Mehr Partner, mehr Spielorte, mehr Stücke

"MM" heißt der Festivalcocktail für die vierte Auflage des Trierer Schauspielmarathons "Maximierung Mensch". Foto: Christian JörickeMan nehme etwas „Liquid Red Berry“-Likör, einen Schuss roten Grapefruitsirups, einen Spritzer Hibiskussirups, gibt etwas Eis hinzu und füllt mit Sekt auf. Heraus kommt ein leuchtend roter, fruchtig-süßer Cocktail, der – entdeckt und konsumiert von Peter Oppermann in einer Berliner Bar – die farbliche Vorlage für die Gestaltung der Programmhefte und Plakate für das von ihm geleitete Schauspielfestival „Maximierung Mensch“ bot und währenddessen im Theater auch erhältlich sein wird.
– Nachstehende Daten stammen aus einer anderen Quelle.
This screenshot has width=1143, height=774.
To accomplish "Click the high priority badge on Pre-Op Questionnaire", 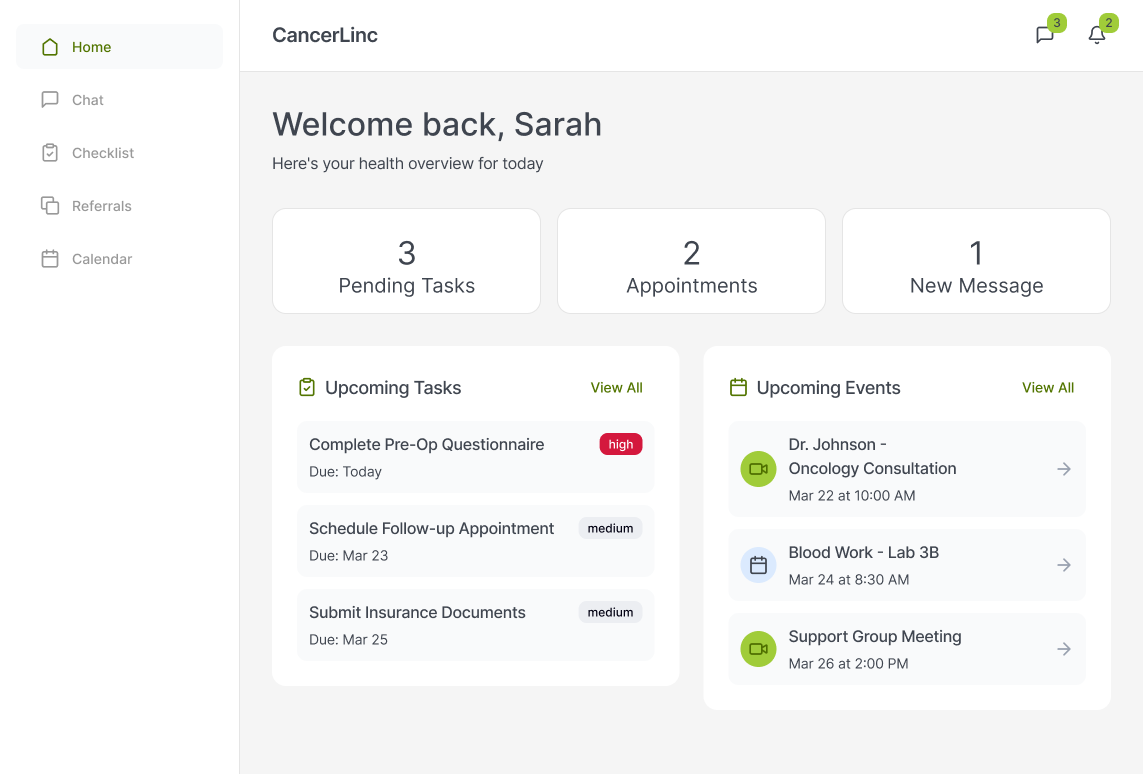I will [620, 443].
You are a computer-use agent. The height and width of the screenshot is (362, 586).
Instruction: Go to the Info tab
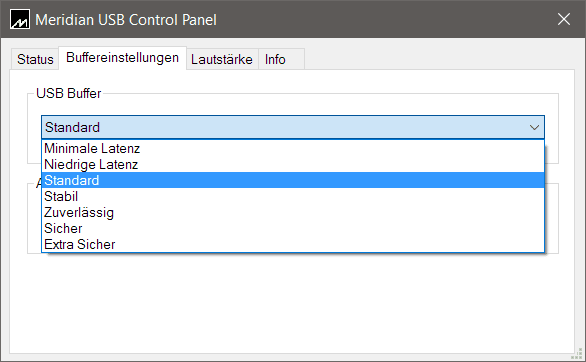[x=275, y=59]
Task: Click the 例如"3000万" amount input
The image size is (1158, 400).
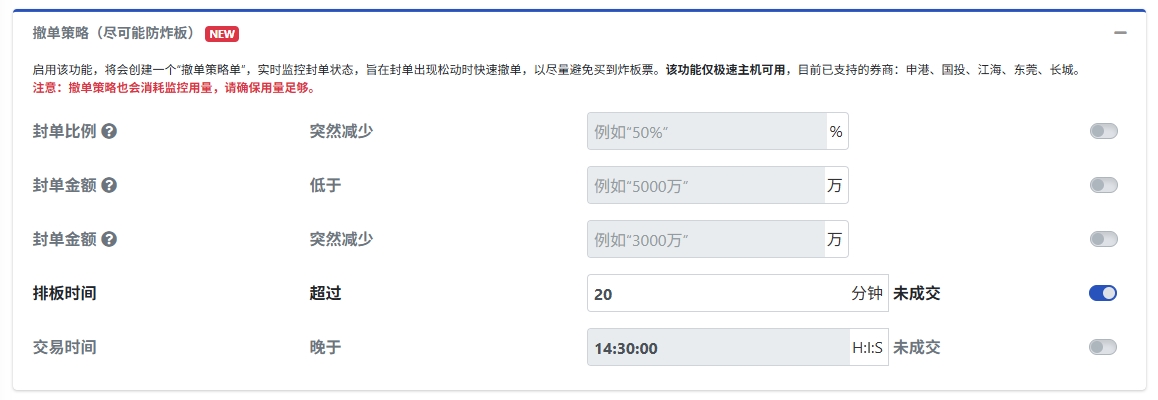Action: click(706, 239)

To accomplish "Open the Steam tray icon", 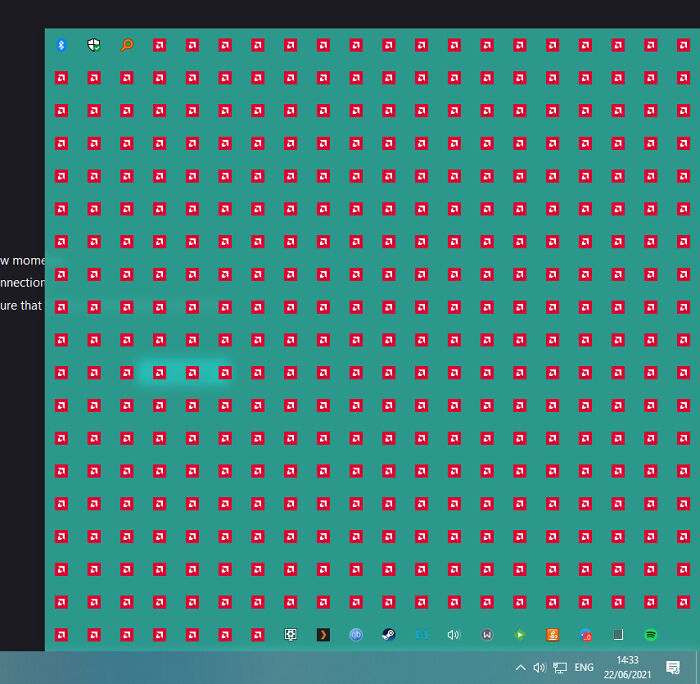I will (x=388, y=634).
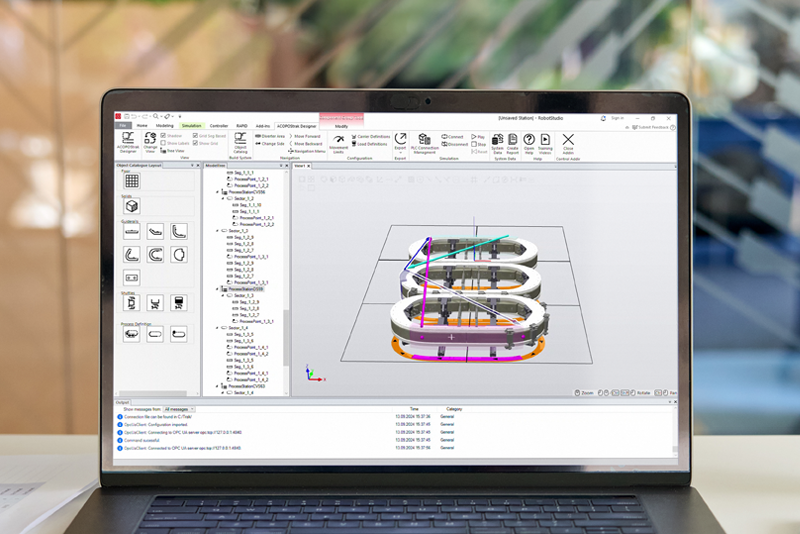Click the System Data icon
The height and width of the screenshot is (534, 800).
(497, 141)
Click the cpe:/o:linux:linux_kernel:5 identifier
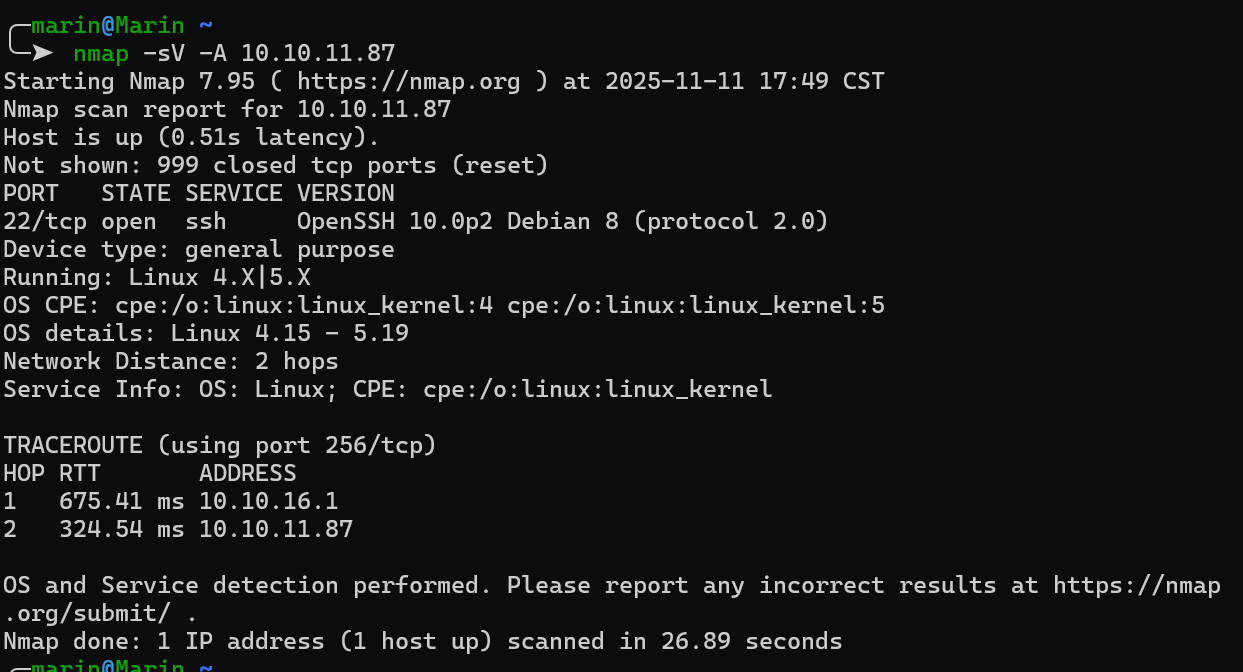This screenshot has height=672, width=1243. (x=696, y=305)
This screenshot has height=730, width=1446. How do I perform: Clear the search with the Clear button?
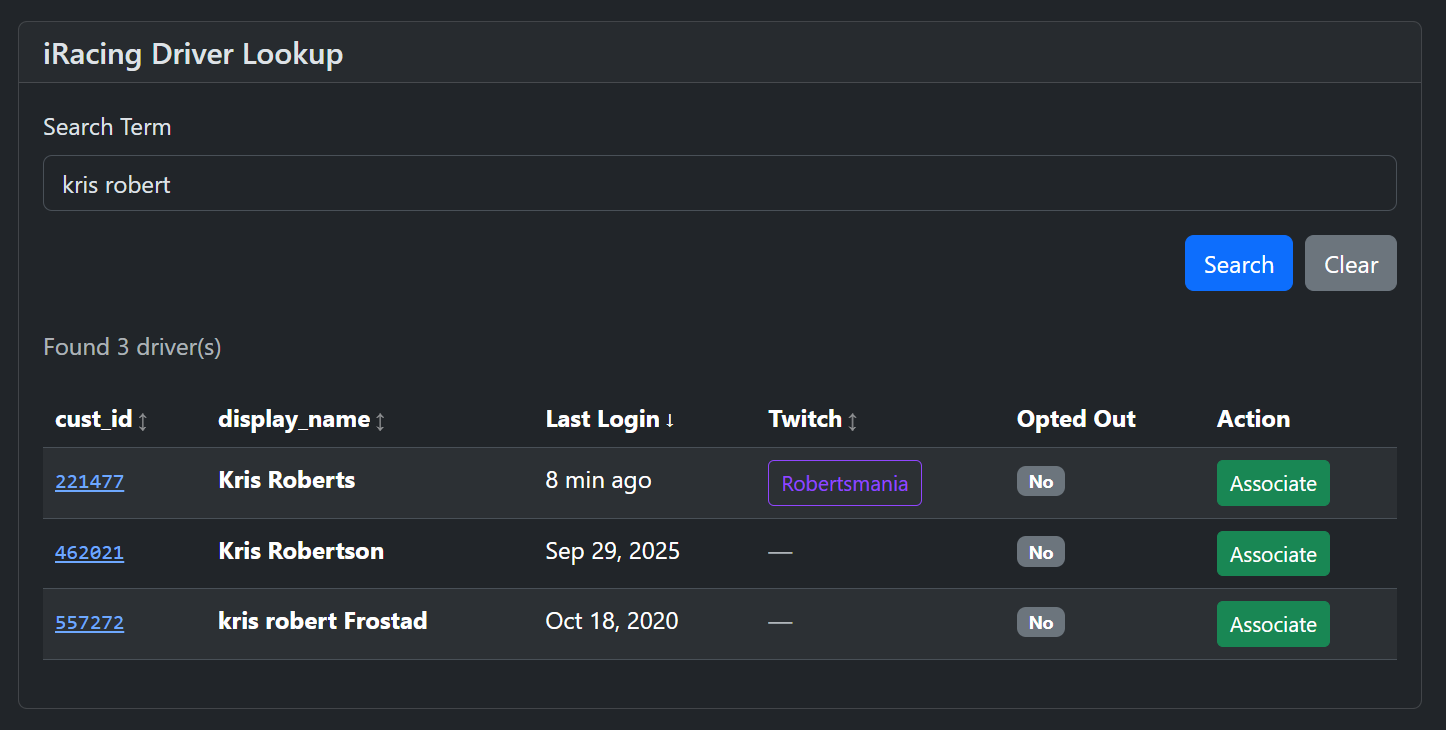coord(1350,263)
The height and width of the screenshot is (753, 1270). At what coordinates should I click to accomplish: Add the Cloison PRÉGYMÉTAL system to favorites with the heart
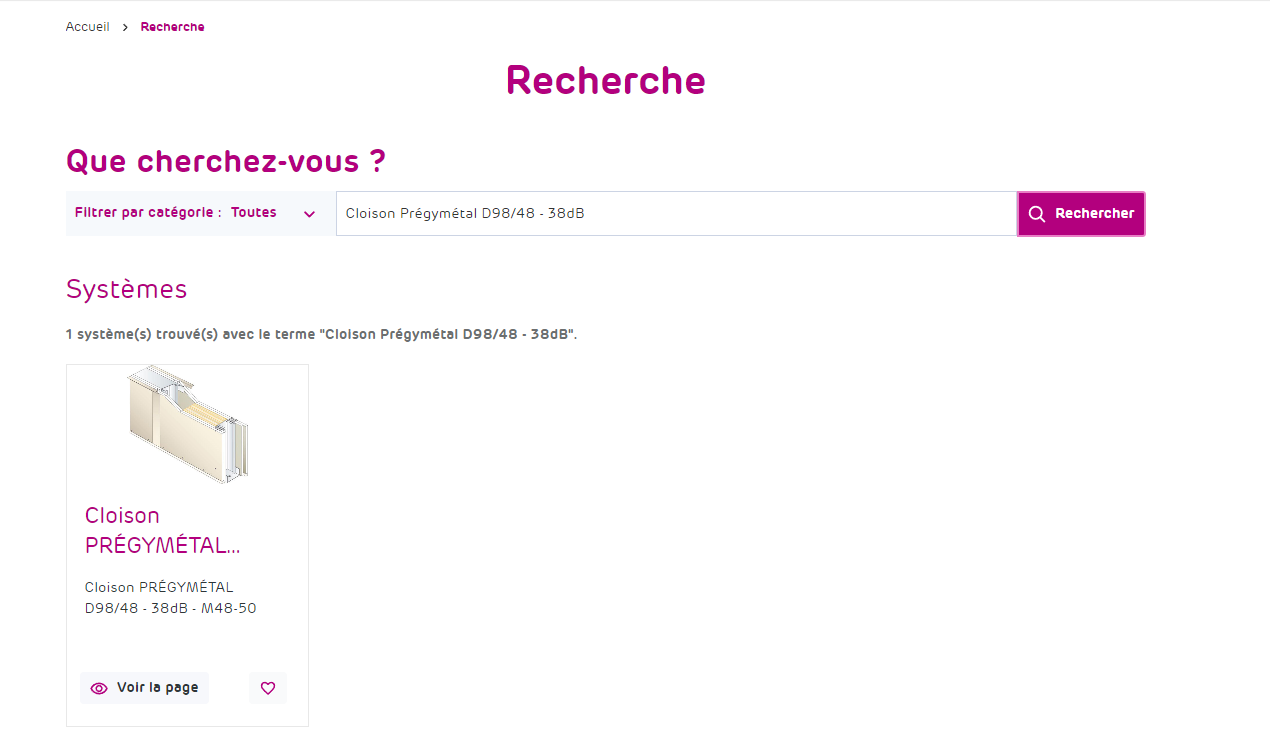tap(268, 688)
Die Zutaten für die vierte Auflage des Stückemarathons, der vom 17. bis 23. Juni im Theater, in der Tufa, in der Hochschule Trier und im Stadtmuseum stattfindet, sind 18 Vorstellungen mit zwei Eigenproduktionen und zehn Gastspielen, eine wissenschaftliche Konferenz und eine Podiumsdiskussion über die Bedeutung von Ensembletheatern. Inhaltlicher Leitfaden aller Festivalbeiträge ist die Thematisierung von Ökonomisierungsprozessen in der heutigen Gesellschaft. Nicht nur in Bezug auf die Getränkeauswahl ist das Trierer Theater also auf der Höhe der Zeit.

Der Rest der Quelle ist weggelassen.